Section 73 forbids the sale of any kind of articles inside the Metro coach or premises, without permission from the MRA. Violation of this section is punishable by a ₹500 fine and a jail term of 6 months. Section 74 pertains to sabotage. It permits authorities to imprison a person for anything between 3 years and life. In case the sabotage results in death and severe destruction, the death penalty can be invoked as well. Section 82 grants any MRA official or a policeman of head constable's rank or any other person authorised by the MRA, such the Maharashtra State Security Corporation personnel deployed for station security, the power to arrest, even without warrant. Section 86 of the Act maintains that the central government from time to time can issue directions on "issues of policy" which would be binding on the MRA. Section 90 of the Act declares all employees of the MRA as public servants as defined by Section 21 of the Indian Penal Code (IPC).

==2009 amendment==
The Act was amended in 2009. The amendment bill titled The Metro Railways (Amendment) Bill, 2009 Bill No. 64-C of 2009.

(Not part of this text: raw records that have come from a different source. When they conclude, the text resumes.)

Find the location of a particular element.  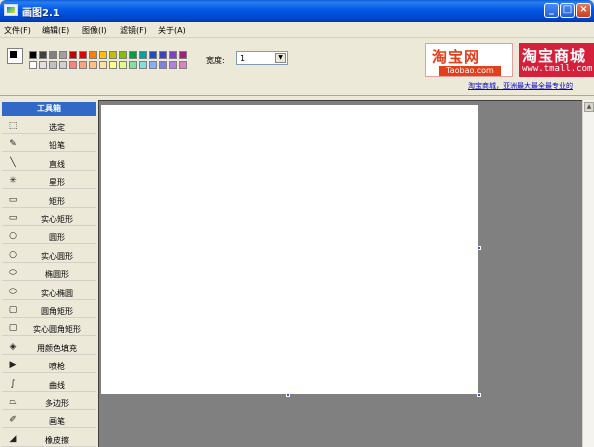

tool-item: ⬚ 选定 is located at coordinates (49, 126).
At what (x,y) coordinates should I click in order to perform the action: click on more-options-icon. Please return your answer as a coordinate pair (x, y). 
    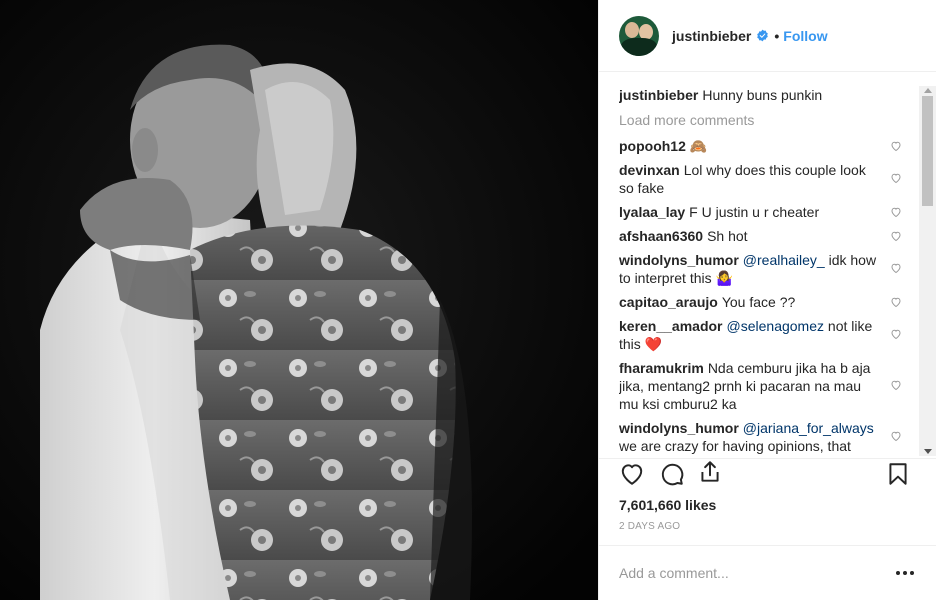
    Looking at the image, I should click on (905, 573).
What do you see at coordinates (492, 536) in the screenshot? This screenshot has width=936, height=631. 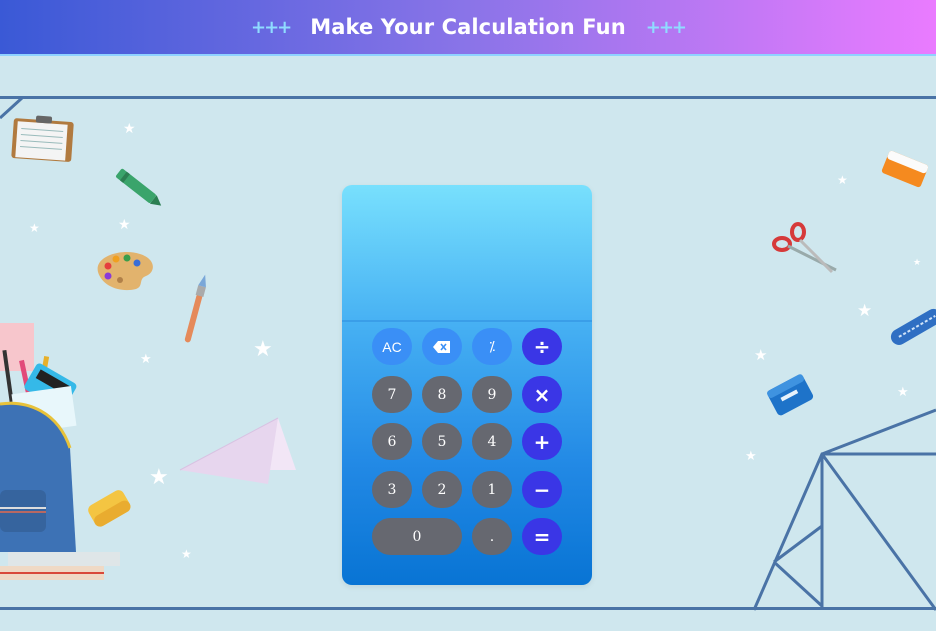 I see `decimal-button: .` at bounding box center [492, 536].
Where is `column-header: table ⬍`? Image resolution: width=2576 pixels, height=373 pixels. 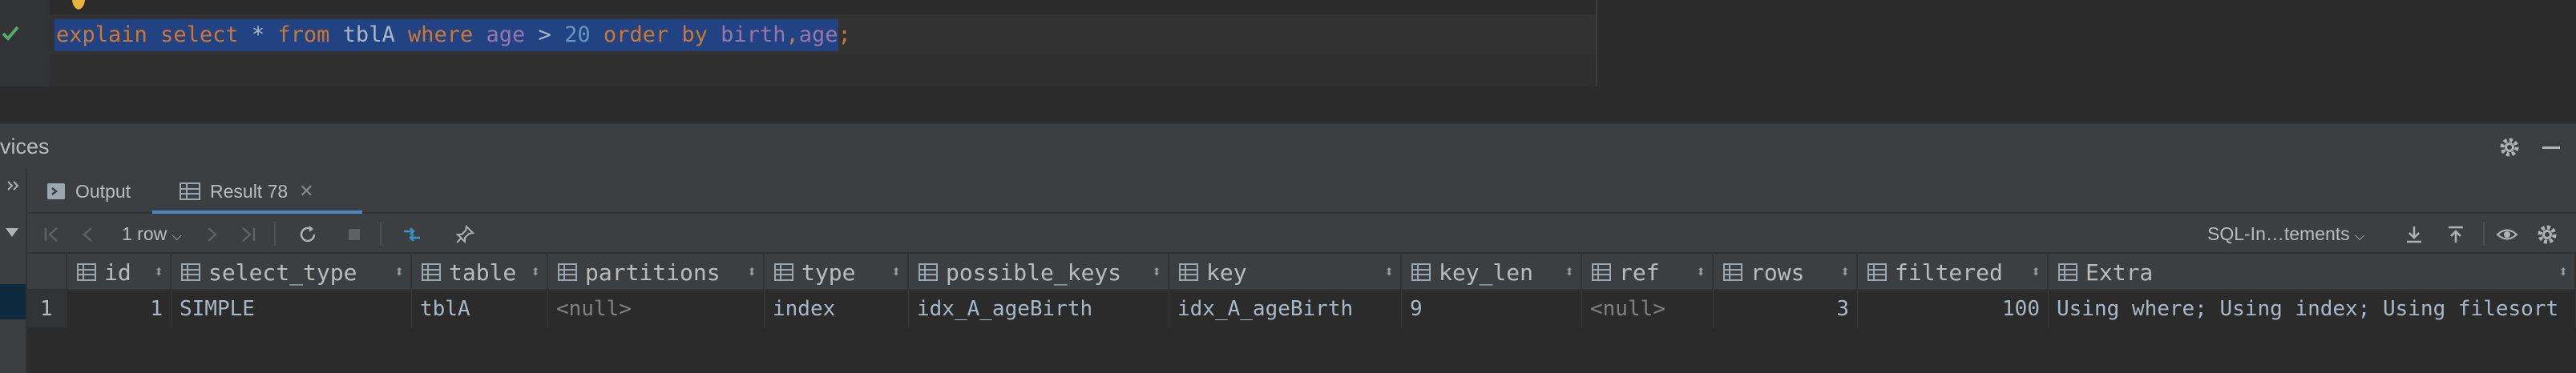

==Metro Rail Policy 2017==
Metro Rail Policy 2017 lays down norms and guidelines for development of Metro Rail projects and conditions for approvals and aids to be provided by Union government for these projects. Metro rail projects will be approved and aided by Union government only if there is private participation and the projects ensures last-mile connectivity for commuters.